3. Copy minidoop-cha.dl into minidoop-rta.dl. Modify minidoop-rta.dl as follows:
  - Alter your CallGraph rules to implement Rapid Type Analysis:
    - The rules for handling calls are as for CHA, except as follows:
    - You only analyse reachable code. The definition of the Reachable predicate already automatically exploits the call graph to determine which methods are reachable.
    - When analysing virtual calls: Instead of analysing all possible subtypes, you only analyse subtypes that have been instantiated at least once in the program (it doesn't matter if the instantiation is in an unrelated part of the code).
  - Run your analysis and note down the same four performance numbers as above. A good way to test your results is to check the call graph output and compare it against CHA; the call graph outputs are quite human-readable, as they use Soot-derived strings.
  - If you want to test your code against your own custom code, you can do Task 4 first.
4. Make sure to submit your measurement results (and the Datalog files!)

3. Object-Sensitive Points-to analysis (2 points)

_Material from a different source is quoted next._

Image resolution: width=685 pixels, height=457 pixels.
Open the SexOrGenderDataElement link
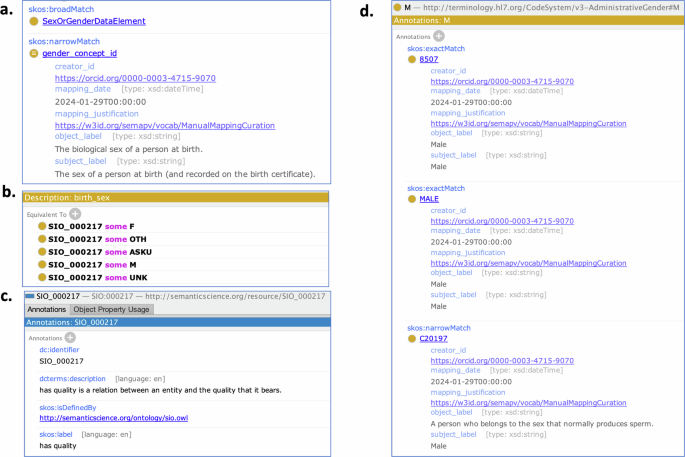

We again use the small dataset.

Object-sensitive points-to analysis is a form of points-to analysis that distinguishes all derived information (call graph, reachability, ...) by the object that was the most recent receiver of a method call. For example, consider the following code:

    Class A {
        Object x;
        Object y;

        int f(Object xarg) {
            A aux = new A();
            aux.g(xarg);
            y = aux.y; // COPY
        }
        int g(Object yarg) {
            x = yarg;
        }

        static void entrypoint() {
            A a1 = new A();
            A a2 = new A();
            A a1alias = a1;
            a1.f("foo");
            a2.f("bar");
            a1alias.f();
        }
    }

Here, a1.f() and a2.f() would be analysed in different contexts, but a1.f() and a1alias.f() would be analysed in the same context. Since the calls to g() all go to the object allocated into variable aux, any contextual knowledge will get lost (assuming that heap objects are identified by allocation site, as in minidoop.dl). Thus, the analysis would determine (precisely) that a1.x can be "foo", a2.x can be "bar", and aux.y can be "foo" or "bar". This in turn means that the analysis would be imprecise in the line marked // COPY and conclude that both a1.y and a2.y could be "foo" or "bar".

Task:
1. Copy minidoop.dl into minidoop-os1.dl. Modify minidoop-os1.dl as follows:
  - Alter all relevant rules and definitions to make the analysis object-sensitive.
  - You will not need to modify anything above line 404 in the file.
  - Since the main entry points are not called from an object, you need to use a `fake' context to process these initial calls. You can choose any context that doesn't naturally occur in a program as a call site, such as the string "."
  - Some useful questions to aks yourself:
    - How does a relation change when we parameterise it by a context?
    - What is the type of our contexts?
    - When does the context change?
2. Ensure that you generate output that is analogous to the output of minidoop.dl, i.e., your output relations must not contain the context objects (it's fine to change the name of the output files, as long as you describe your changes). Feel free to generate helper relations and rules as needed.
3. Measure and report on the same four performance numbers as in Task 3.
4. To ascertain the quality of your output, compare it against the output of the original minidoop.dl (focussing on the application code, for which you have source code).
5. Write short (1-2 paragraph) description explaining your changes to the code.

4. Doop fact extraction (1 point)

Pick one additional Java program with suitable main entry points; you can refer to the examples from the previous exercise, use a small program of your own, or choose an existing executable Java program. Use Doop to obtain the facts for this program, and repeat the previous task.

Task: Repeat your measurements from tasks 2 and 3 (you may skip Call Hierarchy Analysis), and report your result for the new dataset. Include either the program in question or provide a reference. If you hit Moodle upload limits, you can e-mail the program to me separately from your homework submission.